This is the section for Appendix. These are a list of self-defined functions which will be used at various stages throughout this notebook.

This of these as APIs (Application Program Interfaces) valid only in the scope of this program.

def diff_short_long_trip_on_time():
    fig, ax = plt.subplots(nrows=2, ncols=2, figsize=(18,18))

    ax = plt.subplot(2,2,1, polar=True)
    # make the histogram that bined on 24 hour
    radii = np.array(df_q3_PU['short trips'].tolist(), dtype="int64")
    title = "Pickup Time for Short Trips"
    plt_clock(ax, radii, title, "#dc143c")

    ax = plt.subplot(2,2,2, polar=True)
    # make the histogram that bined on 24 hour
    radii = np.array(df_q3_PU['long trips'].tolist(), dtype="int64")
    title = "Pickup Time for Long Trips"
    plt_clock(ax, radii, title, "#56B4E9")

    ax = plt.subplot(2,2,3, polar=True)
    # make the histogram that bined on 24 hour
    radii = np.array(df_q3_DO['short trips'].tolist(), dtype="int64")
    title = "Dropoff Time for Short Trips"
    plt_clock(ax, radii, title, "#dc143c")

    ax = plt.subplot(2,2,4, polar=True)
    # make the histogram that bined on 24 hour
    radii = np.array(df_q3_DO['long trips'].tolist(), dtype="int64")
    title = "Dropoff Time for Long Trips"
    plt_clock(ax, radii, title, "#56B4E9")
def plt_clock(ax, radii, title, color):
    N = 24
    bottom = 2

    # create theta for 24 hours
    theta = np.linspace(0.0, 2 * np.pi, N, endpoint=False)

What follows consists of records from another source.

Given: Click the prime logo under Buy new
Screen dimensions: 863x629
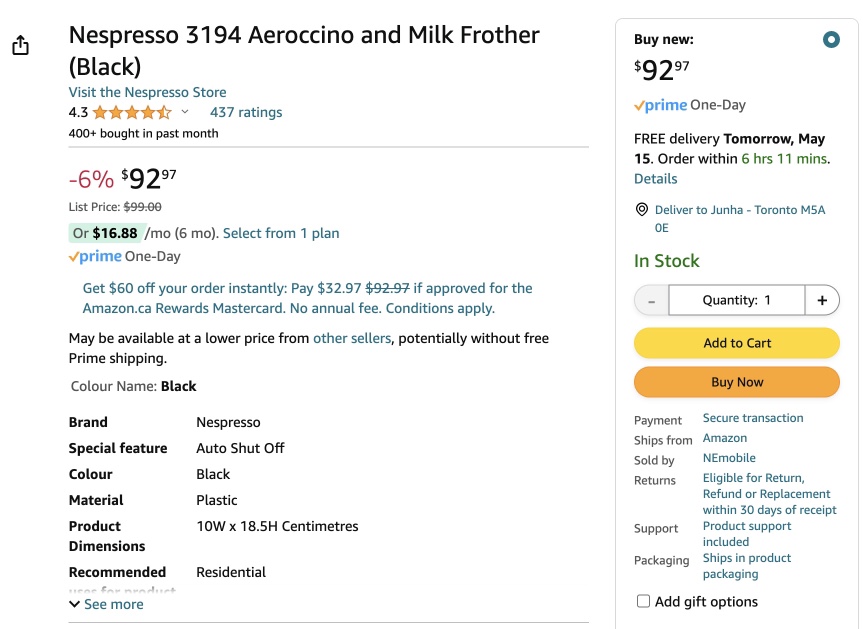Looking at the screenshot, I should click(660, 105).
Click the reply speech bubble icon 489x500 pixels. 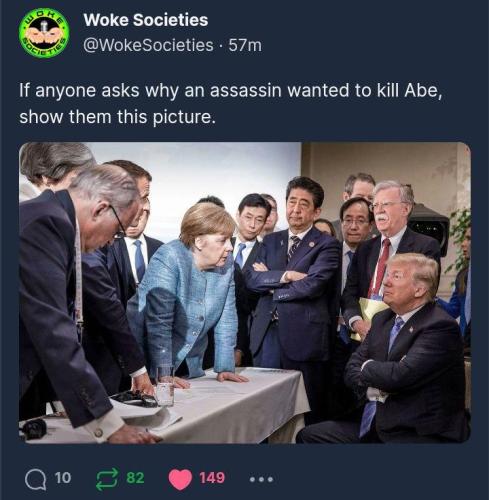pos(36,479)
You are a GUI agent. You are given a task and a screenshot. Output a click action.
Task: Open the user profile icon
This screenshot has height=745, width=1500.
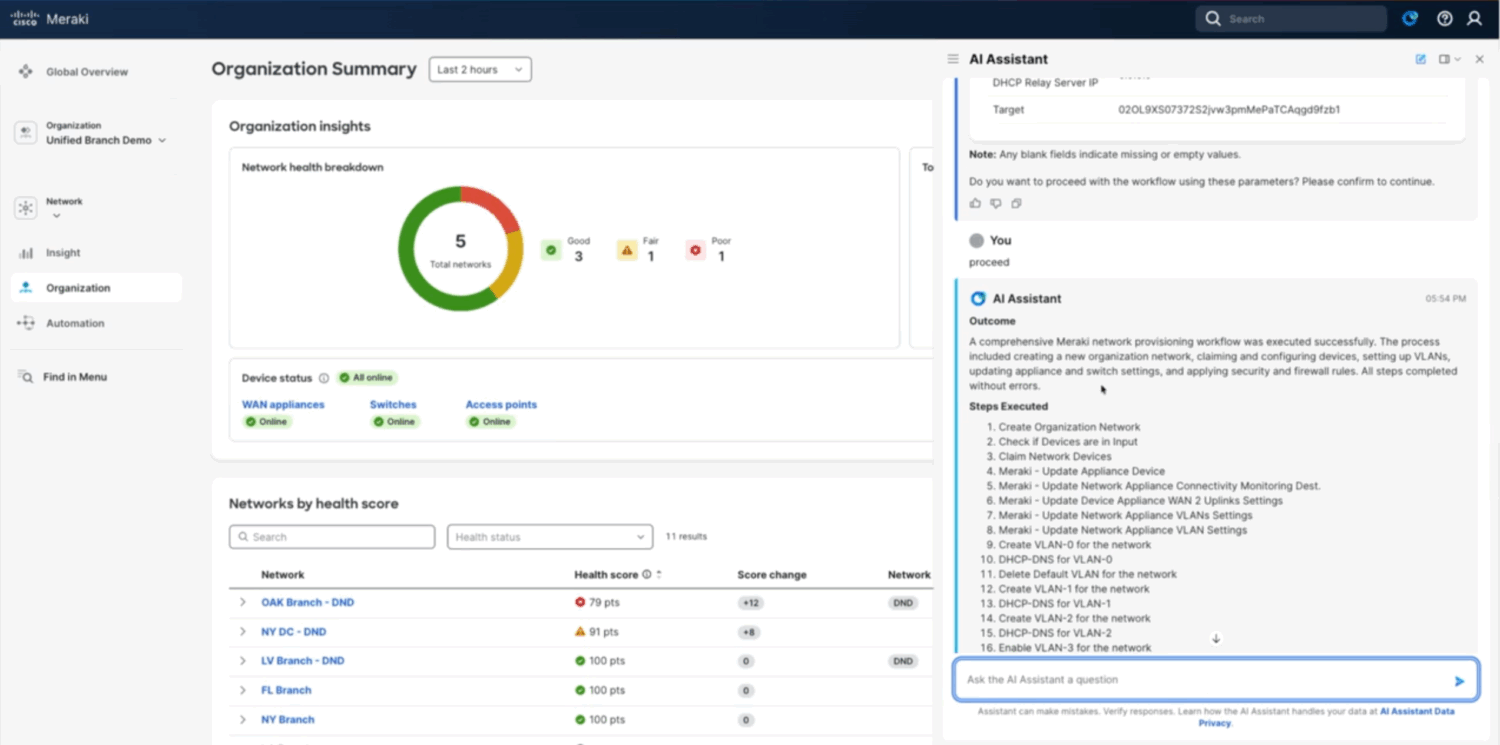[1474, 18]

    # width of each bin on the plot
    width = (2*np.pi) / N
    
    bars = ax.bar(theta, radii, width=width, bottom=bottom, color=color, edgecolor="#999999")

    # set the lable go clockwise and start from the top
    ax.set_theta_zero_location("N")
    # clockwise
    ax.set_theta_direction(-1)

    # set the label
    ax.set_xticks(theta)
    ticks = ["{}:00".format(x) for x in range(24)]
    ax.set_xticklabels(ticks)
    ax.set_title(title)
def diff_short_long_trip_on(attr, rpr="count", kind='bar'):
    df_q3_short = pd.read_sql_query('SELECT '+attr+', count(*) as count \
                                    FROM table_record \
                                    WHERE trip_distance < 30 \
                                    GROUP BY '+attr, nyc_database)
    df_q3_long = pd.read_sql_query('SELECT '+attr+', avg(trip_distance) AS AVG_trip_distance, count(*) as count \
                                    FROM table_record \
                                    WHERE trip_distance >= 30 \
                                    GROUP BY '+attr, nyc_database)
    if rpr == "proportion":
        s = np.sum(df_q3_short['count'].values)
        df_q3_short['proportion'] = [float(x)/s for x in df_q3_short['count']]
        s = np.sum(df_q3_long['count'].values)
        df_q3_long['proportion'] = [float(x)/s for x in df_q3_long['count']]
    
    df_q3 = df_q3_short.merge(df_q3_long, on=attr, suffixes=["_short", "_long"]) \
                        .rename(columns={rpr+"_short":"short trips", rpr+"_long":"long trips"}) 
    ax = df_q3.plot(x=attr, y=['short trips', 'long trips'], kind=kind, figsize=(15,5))
    ax.set_ylabel(rpr)
    ax.set_title(attr.replace("_", " ")+" difference in short/long trip")
def get_lat_lon(sf):
    content = []
    for sr in sf.shapeRecords():
        shape = sr.shape
        rec = sr.record
        loc_id = rec[shp_dic['LocationID']]
        
        x = (shape.bbox[0]+shape.bbox[2])/2
        y = (shape.bbox[1]+shape.bbox[3])/2
        
        content.append((loc_id, x, y))
    return pd.DataFrame(content, columns=["LocationID", "longitude", "latitude"])
def get_boundaries(sf):
    lat, lon = [], []
    for shape in list(sf.iterShapes()):
        lat.extend([shape.bbox[0], shape.bbox[2]])
        lon.extend([shape.bbox[1], shape.bbox[3]])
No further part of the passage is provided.